N-Substituted 5-Amino-6-methylpyrazine-2,3-dicarbonitriles: Microwave-Assisted Synthesis and Biological Properties
Ondrej Jandourek,
Martin Dolezal,
Pavla Paterova,
Vladimir Kubicek,
Matus Pesko,
Jiri Kunes,
Aidan Coffey,
Jiahui Guo,
Katarina Kralova
Affiliations
Ondrej Jandourek
Department of Medicinal Chemistry and Drug Analysis, Faculty of Pharmacy, Charles University in Prague, Heyrovskeho 1203, Hradec Kralove 50005, Czech Republic
Martin Dolezal
Department of Medicinal Chemistry and Drug Analysis, Faculty of Pharmacy, Charles University in Prague, Heyrovskeho 1203, Hradec Kralove 50005, Czech Republic
Pavla Paterova
Department of Biological and Medical Sciences, Faculty of Pharmacy, Charles University in Prague, Heyrovskeho 1203, Hradec Kralove 50005, Czech Republic
Vladimir Kubicek
Department of Biophysics and Physical Chemistry, Faculty of Pharmacy, Charles University in Prague, Heyrovskeho 1203, Hradec Kralove 50005, Czech Republic
Matus Pesko
Department of Environmental Ecology, Faculty of Natural Sciences, Comenius University, Mlynska Dolina CH-2, Bratislava 842 15, Slovakia
Jiri Kunes
Department of Inorganic and Organic Chemistry, Faculty of Pharmacy, Charles University in Prague, Heyrovskeho 1203, Hradec Kralove 50005, Czech Republic
Aidan Coffey
Department of Biological Sciences, Cork Institute of Technology, Bishopstown, Cork, Ireland
Jiahui Guo
Department of Biological Sciences, Cork Institute of Technology, Bishopstown, Cork, Ireland
Katarina Kralova
Institute of Chemistry, Faculty of Natural Sciences, Comenius University, Mlynska Dolina CH-2, Bratislava 842 15, Slovakia
In this work a series of 15 N-benzylamine substituted 5-amino-6-methyl-pyrazine-2,3-dicarbonitriles was prepared by the aminodehalogenation reactions using microwave assisted synthesis with experimentally set and proven conditions.
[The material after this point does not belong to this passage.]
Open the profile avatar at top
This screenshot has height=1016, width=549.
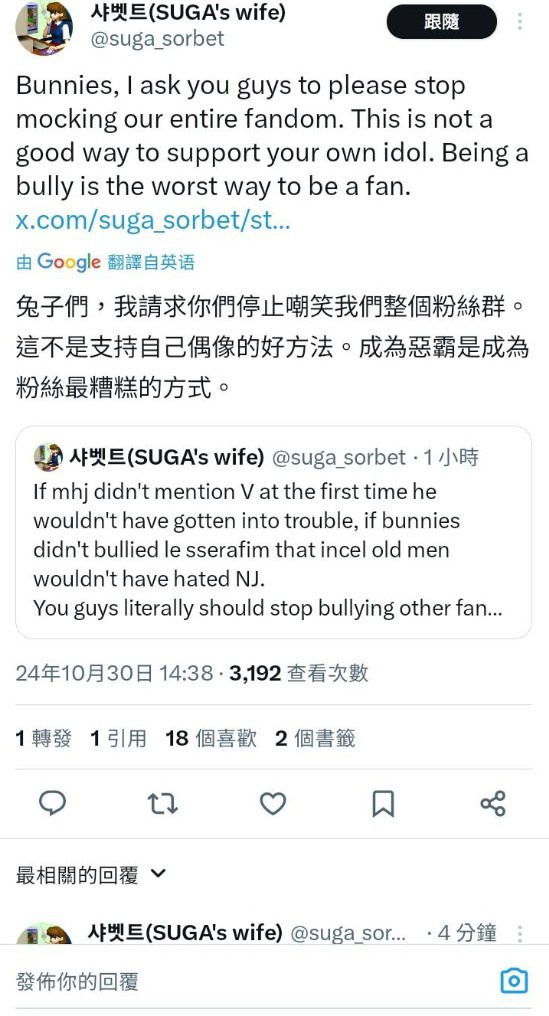[x=44, y=27]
This approach for the aminodehalogenation reaction was chosen due to its higher yields and shorter reaction times. The products of this reaction were characterized by IR, NMR and other analytical data. The compounds were evaluated for their antibacterial, antifungal and herbicidal activity. Compounds 3 (R = 3,4-Cl), 9 (R = 2-Cl) and 11 (R = 4-CF3) showed good antimycobacterial activity against Mycobacterium tuberculosis (MIC = 6.25 µg/mL). It was found that the lipophilicity is important for antimycobacterial activity and the best substitution on the benzyl moiety of the compounds is a halogen or trifluoromethyl group according to Craig’s plot. The activities against bacteria or fungi were insignificant. The presented compounds also inhibited photosynthetic electron transport in spinach chloroplasts and the IC50 values of the active compounds varied in the range from 16.4 to 487.0 µmol/L. The most active substances were 2 (R = 3-CF3), 3 (R = 3,4-Cl) and 11 (R = 4-CF3). A linear dependence between lipophilicity and herbicidal activity was observed.